PPA spokesperson Martin O’Rourke said the group did not have a permit to use the lot. “They need to apply for a permit,” he said, but declined to say what consequences might follow for failing to obtain one.
Adjustments at Prevention Point
Nearby, harm reduction group Prevention Point has told clients that, in an effort to move toward one-for-one syringe exchange, it will stop offering 10-packs of sterile syringes to people who use drugs but do not have used syringes to trade in — except in emergency situations.
“We are aware that our service has an impact to the community,“ said Silvana Mazzella, interim lead executive officer of Prevention Point. “It has very many positive impacts like preventing infection, preventing death. It’s a bridge to treatment.”
Prevention Point workers said they’ve received complaints from local officials and some neighborhood residents who say Prevention Point should do more to cut down on the number of syringes in circulation.

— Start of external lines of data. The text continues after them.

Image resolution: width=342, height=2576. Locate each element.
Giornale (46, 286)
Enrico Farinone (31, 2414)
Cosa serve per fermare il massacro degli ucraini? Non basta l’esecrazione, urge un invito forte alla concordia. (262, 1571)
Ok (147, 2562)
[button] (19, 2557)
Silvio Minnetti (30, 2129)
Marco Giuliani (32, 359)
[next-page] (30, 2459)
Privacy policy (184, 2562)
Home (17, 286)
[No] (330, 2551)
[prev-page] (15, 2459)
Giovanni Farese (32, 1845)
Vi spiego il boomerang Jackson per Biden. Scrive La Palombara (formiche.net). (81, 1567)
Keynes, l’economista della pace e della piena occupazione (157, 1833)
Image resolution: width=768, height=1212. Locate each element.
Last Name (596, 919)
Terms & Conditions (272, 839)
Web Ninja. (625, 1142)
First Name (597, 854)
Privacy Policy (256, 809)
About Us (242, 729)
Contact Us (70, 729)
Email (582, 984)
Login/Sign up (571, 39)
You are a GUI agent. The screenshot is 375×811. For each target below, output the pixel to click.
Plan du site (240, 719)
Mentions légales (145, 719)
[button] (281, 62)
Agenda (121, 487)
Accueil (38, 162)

“Over the last 10-plus years, we have been asked at various points to operate more like an exchange and we have also looked at data and tried to be flexible in response to HIV and overdose [numbers],” Mazzella said. But, she added, “looking at the papers, the press, and what’s happening in the community, there are multiple pressures to be responsive” to neighbors.
Inquirer staff writer Aubrey Whelan contributed to this article.